What about the other side of the argument? Is there any possibility that these NDEs constitute a veritable intimation of immortality—a glimpse into the “undiscover’d country from whose bourne no traveller returns”? Those who regard NDEs as evidence for an after-life attempt to stress the difficulty of explaining them on materialistic or conventionally naturalistic grounds. Even Blackmore concedes that some phenomenon associated with NDEs could potentially raise problems for materialism. She relates the experience of a 44 year old man who, while still comatose, had his dentures removed by a nurse. When he saw the same nurse for the first time a week later, he said, “Oh, that nurse knows where my dentures are.” (Supposedly, during his NDE, this individual had seen the nurse remove his dentures.) There are other reports of individuals having out-of-body experiences during NDEs and remembering seeing things they could not have possibly witnessed while comatose. One of the strangest episodes involves singer and songwriter Pam Reynolds, who was subjected to a desperate procedure to remove a grossly swollen blood in the brain stem in which her body temperature was lowered to sixty degrees. All her vital signs, including her EEG brain waves, flattened to silence. As the surgeon began cutting her skull, Reynold’s felt herself “pop” outside her body and hover above the operating table. She would later describe, with considerable accuracy for a person who knew nothing about surgical practice, the Midas Rex bone saw used to cut into her head. She also described the nurses in the operating room and listened to what they were saying. In short, a very strange experience all way around, very difficult to explain on materialistic grounds. “These cases are potentially important,” admits Blackmore, “because if they are true, then there is something seriously wrong with all materialist and functionalist theories of consciousness.”
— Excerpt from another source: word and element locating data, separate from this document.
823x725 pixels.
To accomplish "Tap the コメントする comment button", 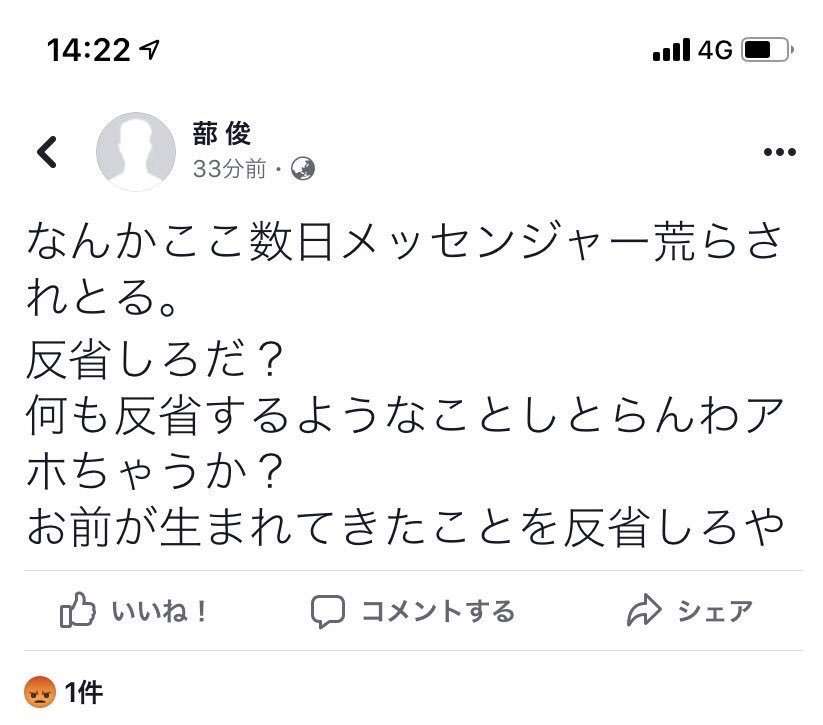I will (x=438, y=612).

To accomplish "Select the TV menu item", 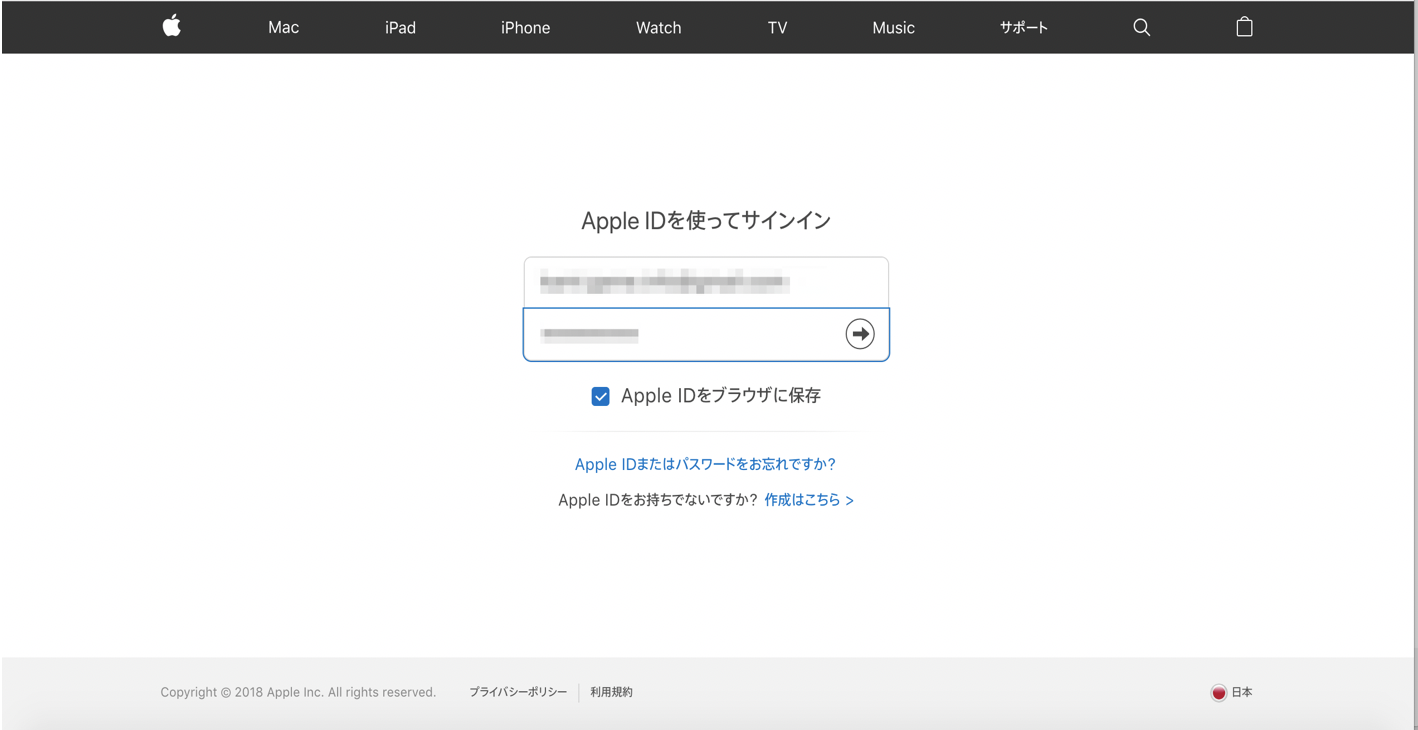I will pyautogui.click(x=777, y=27).
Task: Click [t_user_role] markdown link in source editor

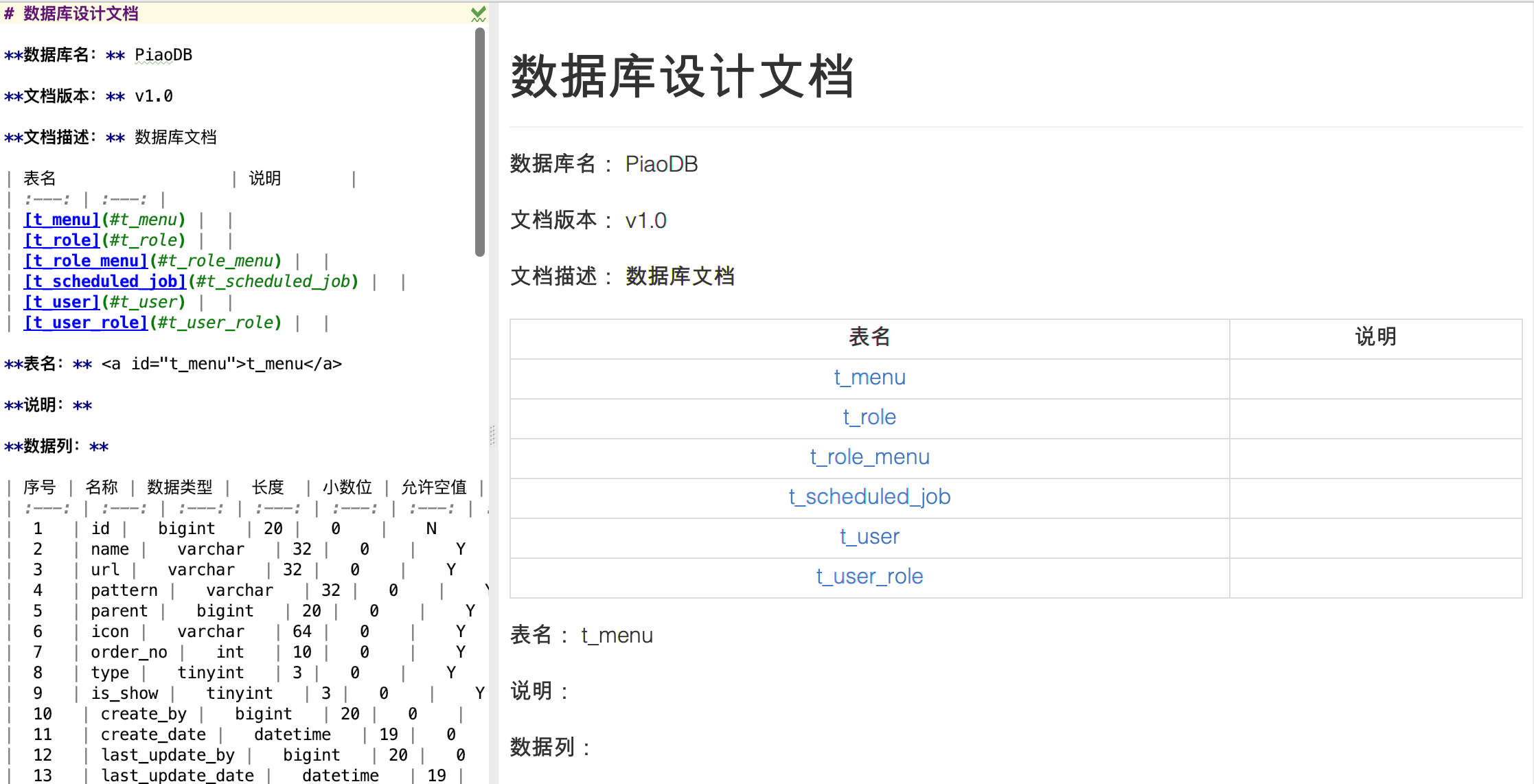Action: pos(86,323)
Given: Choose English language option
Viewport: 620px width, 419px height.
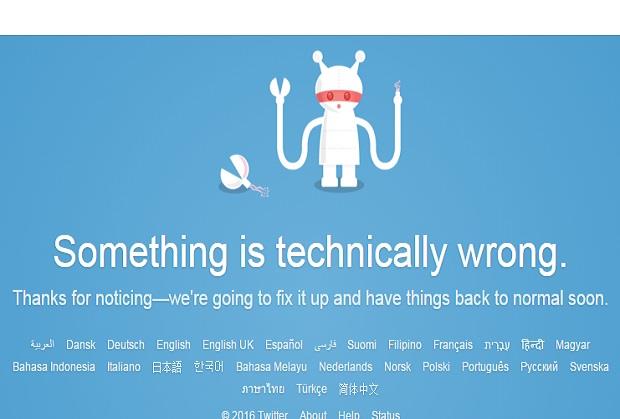Looking at the screenshot, I should pyautogui.click(x=173, y=345).
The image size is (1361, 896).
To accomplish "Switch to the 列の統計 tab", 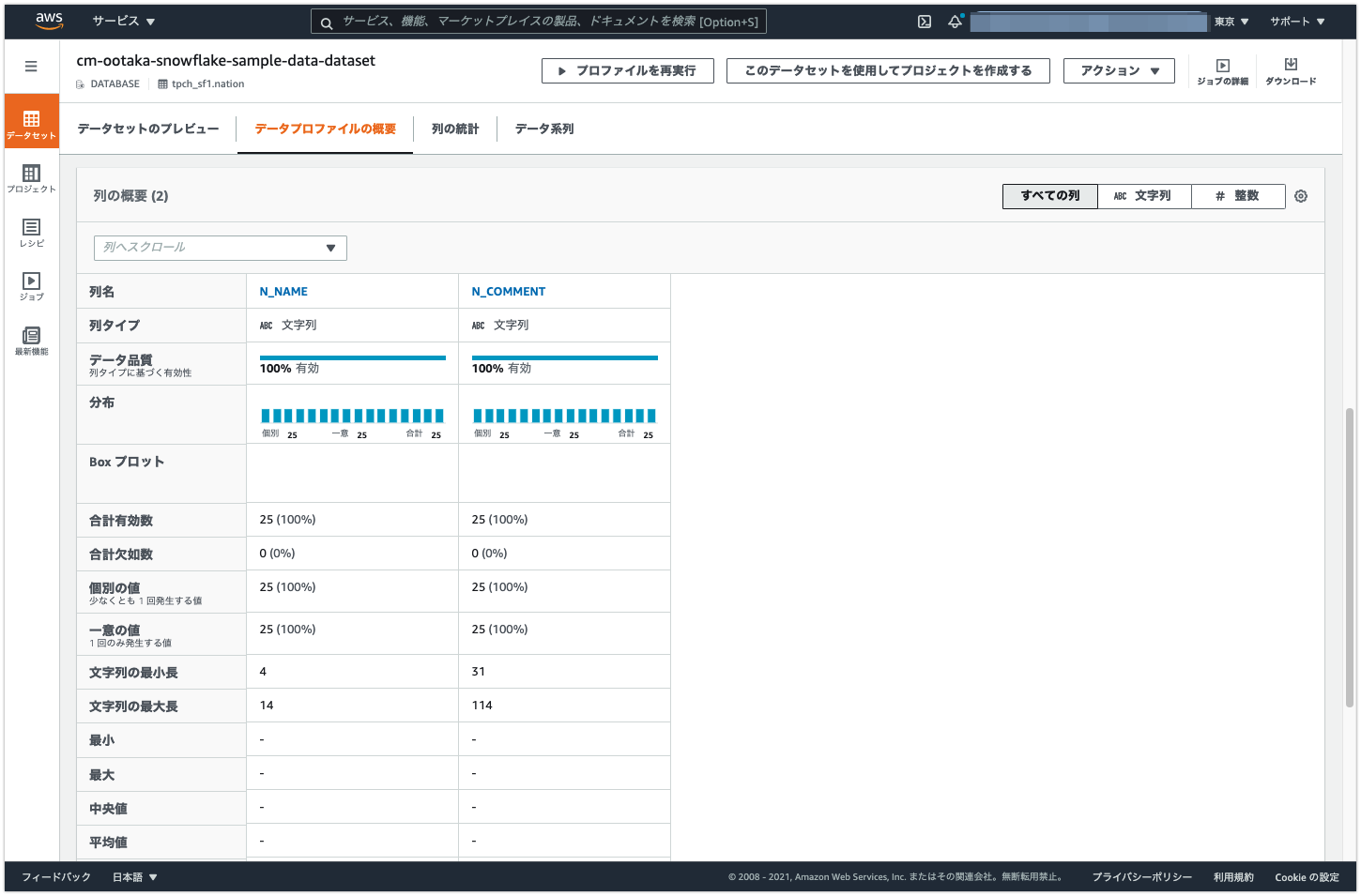I will 457,129.

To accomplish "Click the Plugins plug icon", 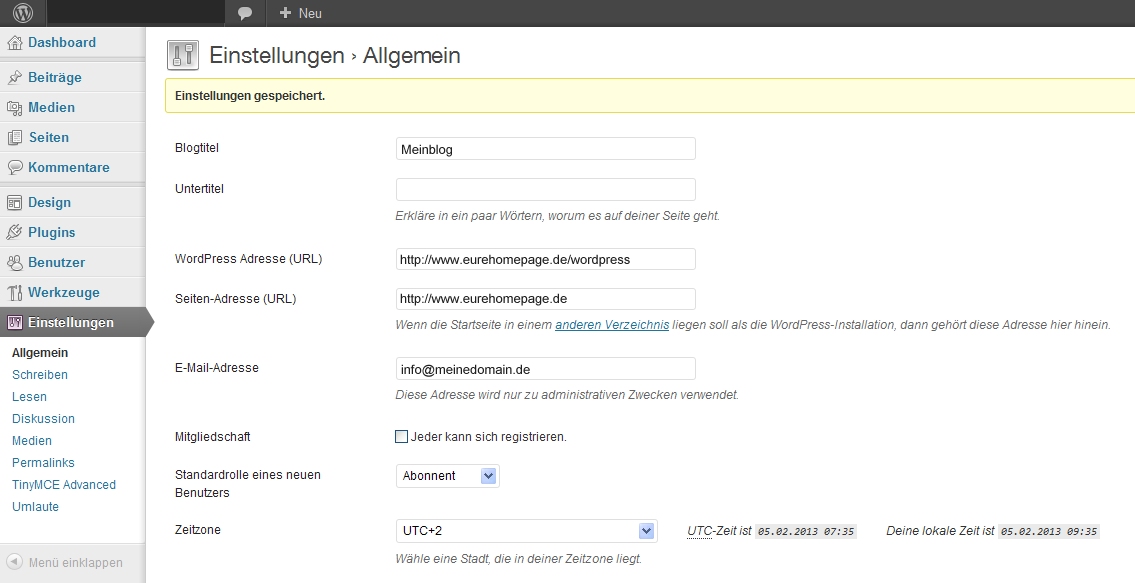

Do such experiences constitute, not merely proof against materialism, but evidence for God and the after-life? That is difficult to say. While NDEs aren’t easily explicable on conventionally naturalistic grounds, perhaps its the narrowness of this conventional naturalism that is at fault. Nature, after all, may be as strange as she likes. Yet I can hardly blame those who have experienced NDEs for regarding them as a glimpse into the after-life and as evidence for their religious convictions. To be sure, whether they are or not, no one really knows. But it is not irrational or “mystical” to suspect they might be. We will all find out one way or the other at some point. Until then, we’re all just guessing.